Create a landscape that looks — and tastes — good

By Teresa Odle

Plants that feed you needn't be restricted to your garden. Not only are some tasty, but they are eye-catching ornamental plants as well, and could look good anywhere in your yard.

The practice is called edible landscaping, and it moves way outside the bounds of the vegetable garden, says Robert Kourik, an Occidental, CA, author and edible landscaping expert.

You can combine fruit and nut trees, berry bushes, vegetables, herbs, even edible flowers into your landscape design. It's not a new idea. Gardens in ancient Persia through 19th-century England combined edible and ornamental plants. But somewhere along the way, the edible plants in U.S. landscapes gave way to shade trees, lawns, and foundation plantings.

Kourik started planning aesthetically pleasing edible landscapes in the 1970s when a client had planted her herbs way in the back of the yard where she couldn't see them. "I built a brick retaining wall that she could see from the kitchen window and planted the edibles there," he says.

Herbs are an obvious edible choice, and the most cost-effective, Kourik says. Those you grow at home will taste and smell better, and cost much less per ounce than supermarket dried herbs. And because herbs have fewer pest problems than some vegetables, they're a good choice for container gardening, making it easier to place them near your kitchen.

English lavender is one of the easiest edible plants to grow and it's hardy in a variety of climates, Kourik says. Chives do well and the flowers have a good flavor."Thyme blossoms are edible and colorful and the herb makes a nice ground cover," says Kourik.

If you're looking for shade, try a fruit or nut tree. Kourik lists several varieties that are relatively disease resistant and require little to no pruning. Quinces grow in almost every zone; the raw fruit isn't particularly good, but it bakes well or makes great jam. And the trunk has an interesting, twisted shape.

Italian chestnuts are virtually disease free, but need lots of space. Kourik likes a tree called pineapple guava for its attractive foliage and flower petals and a brown, textured bark, though it's limited mostly to zones 7-9. Other great edibles, depending on your zone, are figs, kiwis, and Italian stone pine, which often is sold as a miniature Christmas tree and produces tasty pine nuts.

Consider plantings that deliver an uncommon harvest.

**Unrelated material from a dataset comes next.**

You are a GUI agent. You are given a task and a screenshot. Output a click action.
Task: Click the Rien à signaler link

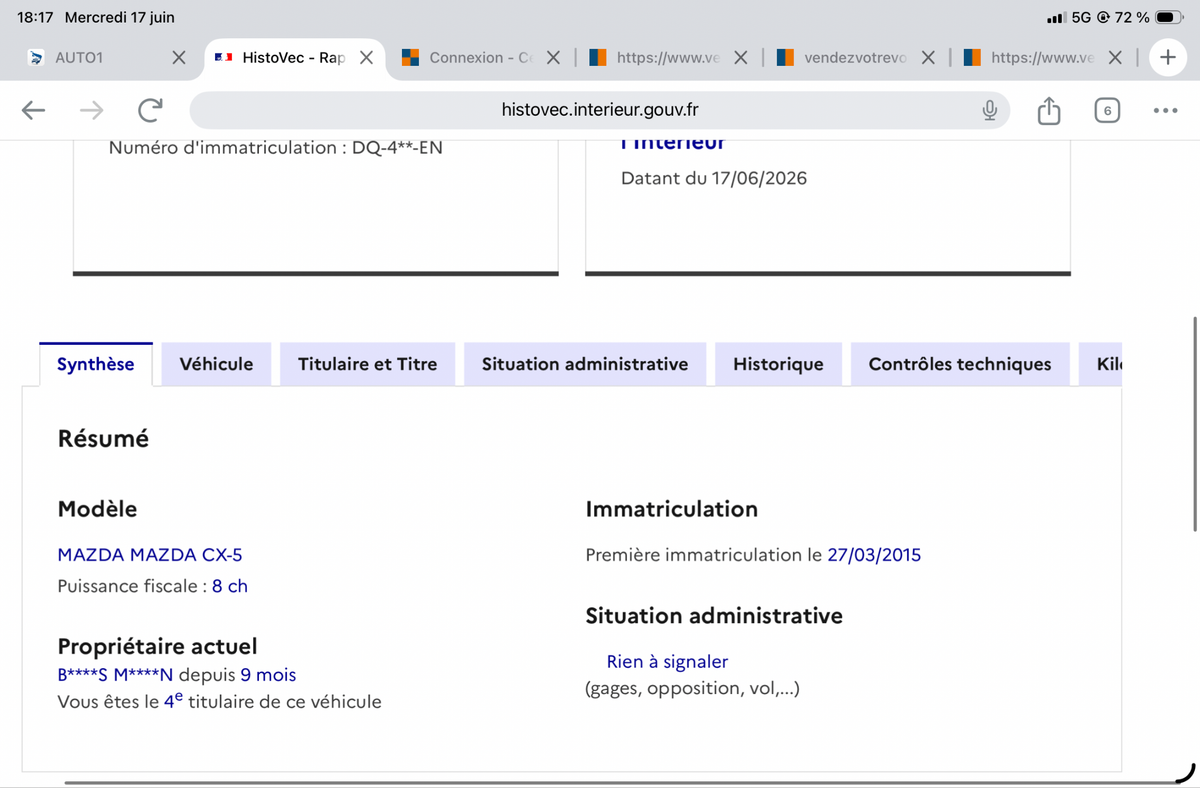pos(667,661)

Edible Asian pears, for example, grow in all zones and have a unique flavor, Kourik says, but the fruit bruises easily, so most supermarkets don't carry them.

To start your own edible landscape, follow a few of Kourik's "golden rules:"

  • Plant most of your edibles relatively close to your kitchen door.
  • Start small and add to your edible landscape after some success.
  • Talk to your neighbors and see what worked and didn't work for them.

Most of all, have fun designing and maintaining your edible landscape. You're creating beauty and food.

Teresa Odle is a freelance writer in Albuquerque, NM.